WARTAALENGKA, Jakarta - Gelombang protes di Jakarta sejak akhir Agustus 2025 masih bergulir. Jaringan lintas elemen masyarakat mengumumkan rencana aksi damai besar pada Senin, 15 September 2025, bertema “Satu Bangsa, Satu Suara, Indonesia Damai.” Agenda utama meliputi long march dari Tugu Proklamasi menuju Istana Negara, lalu dilanjutkan unjuk rasa di depan Gedung DPR RI, Senayan. Panitia memperkirakan kehadiran ribuan peserta—pemuda, mahasiswa, tokoh agama, budayawan—serta menggelar doa lintas agama dan diskusi kebangsaan untuk menegaskan pendekatan non-kekerasan di tengah tensi sosial pascaricuh 28 Agustus.

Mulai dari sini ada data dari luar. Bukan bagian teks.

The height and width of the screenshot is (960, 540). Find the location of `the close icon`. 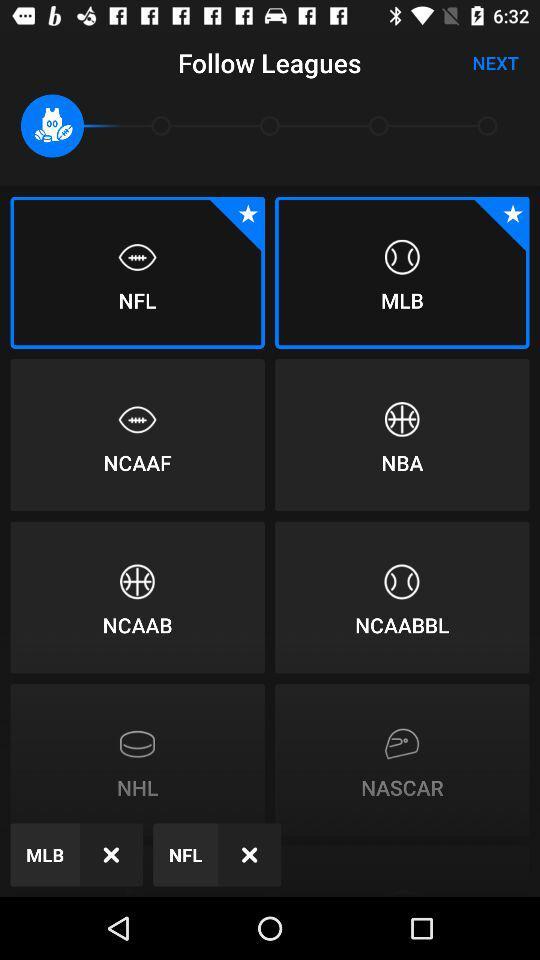

the close icon is located at coordinates (111, 853).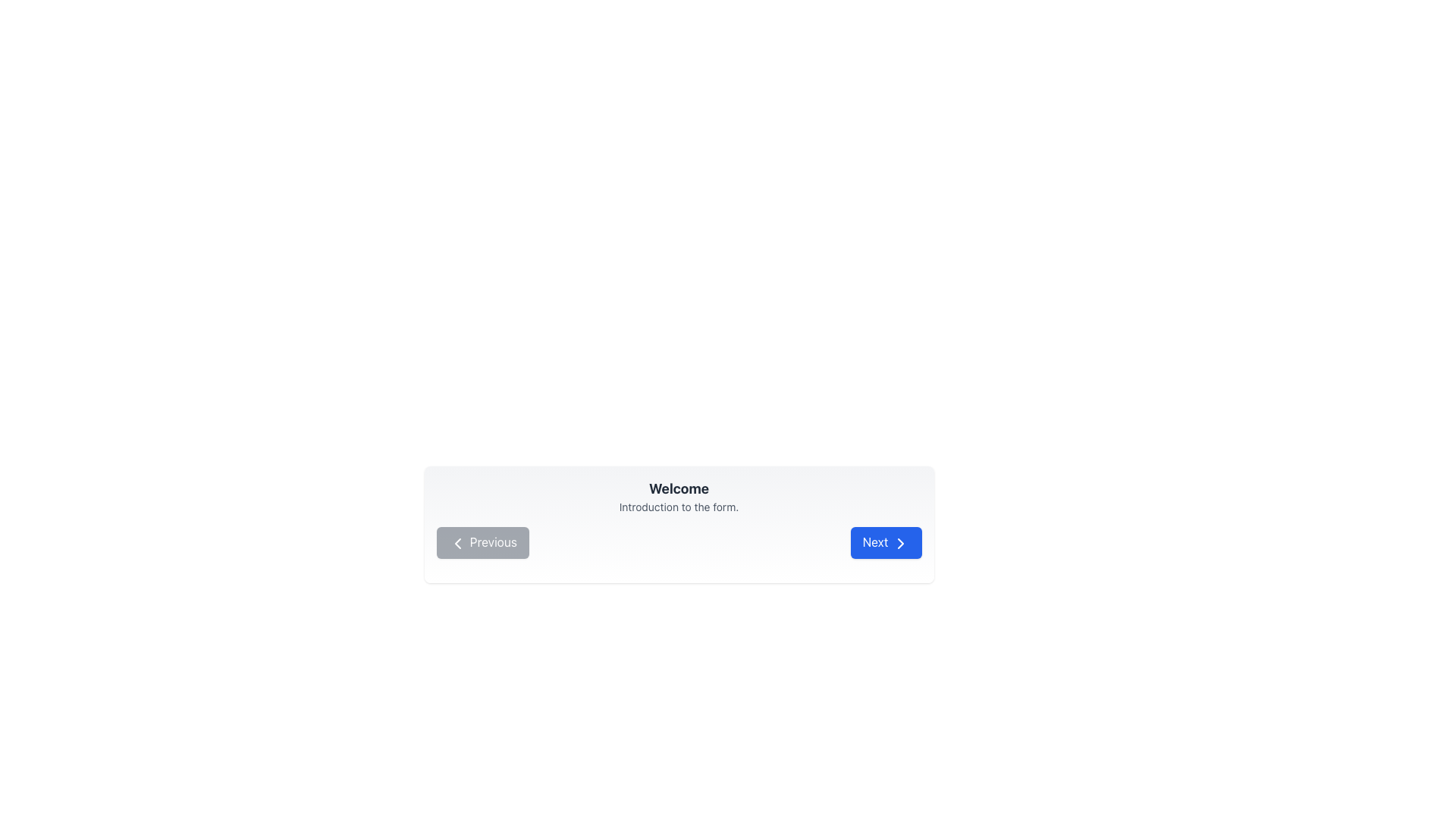  Describe the element at coordinates (886, 541) in the screenshot. I see `the rightmost navigation button at the bottom of the interface panel` at that location.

Rute, Waktu, dan Pengamanan

Informasi aksi beredar melalui kanal aktivis di media sosial. Titik kumpul ditetapkan di Tugu Proklamasi pukul 09.00 WIB sebelum massa bergerak ke Istana Negara. Sekitar pukul 11.00 WIB, aksi paralel direncanakan di depan Gedung DPR RI guna menyampaikan petisi terkait sejumlah rancangan undang-undang. Penyelenggara mengimbau peserta menggunakan transportasi umum atau sepeda untuk meredam kemacetan, serta menegaskan telah berkoordinasi dengan aparat agar pengamanan proporsional dan menghindari benturan seperti yang terjadi pada 28 Agustus, ketika gas air mata digunakan untuk membubarkan massa.

 

Long march ini bukan sekadar arak-arakkan; panitia menyebutnya “perjalanan reflektif” atas isu yang memicu protes sejak 25 Agustus—dari beban biaya hidup hingga dugaan pelanggaran HAM. Di DPR, agenda diisi orasi mahasiswa dan buruh serta penyerahan petisi kepada perwakilan dewan, khususnya menyangkut RUU KUHP dan RUU Kepolisian.

Tuntutan Inti

Kelompok Ikatan Pelopor Penerus Reformasi—sebagai inisiator—menolak wacana “Reformasi Polri” berbasis tim ad hoc. Mereka mendesak Presiden tidak membentuk tim baru, tetapi memperkuat Komisi Kepolisian Nasional (Kompolnas) sebagai pengawas eksternal yang berfungsi nyata. Tuntutan lain: penambahan unsur aparatur sipil dalam pengawasan independen untuk mencegah penyalahgunaan kewenangan—respon atas tewasnya Affan Kurniawan, pengemudi ojek online yang terlindas kendaraan taktis saat kericuhan.

 

Di jalur legislasi, demonstran meminta DPR mempercepat pembahasan RUU KUHP—terutama batas kewenangan penyidikan antara kepolisian dan kejaksaan—serta menegaskan supremasi sipil agar demokrasi terjaga dari intervensi berlebihan cabang eksekutif terhadap aparat penegak hukum.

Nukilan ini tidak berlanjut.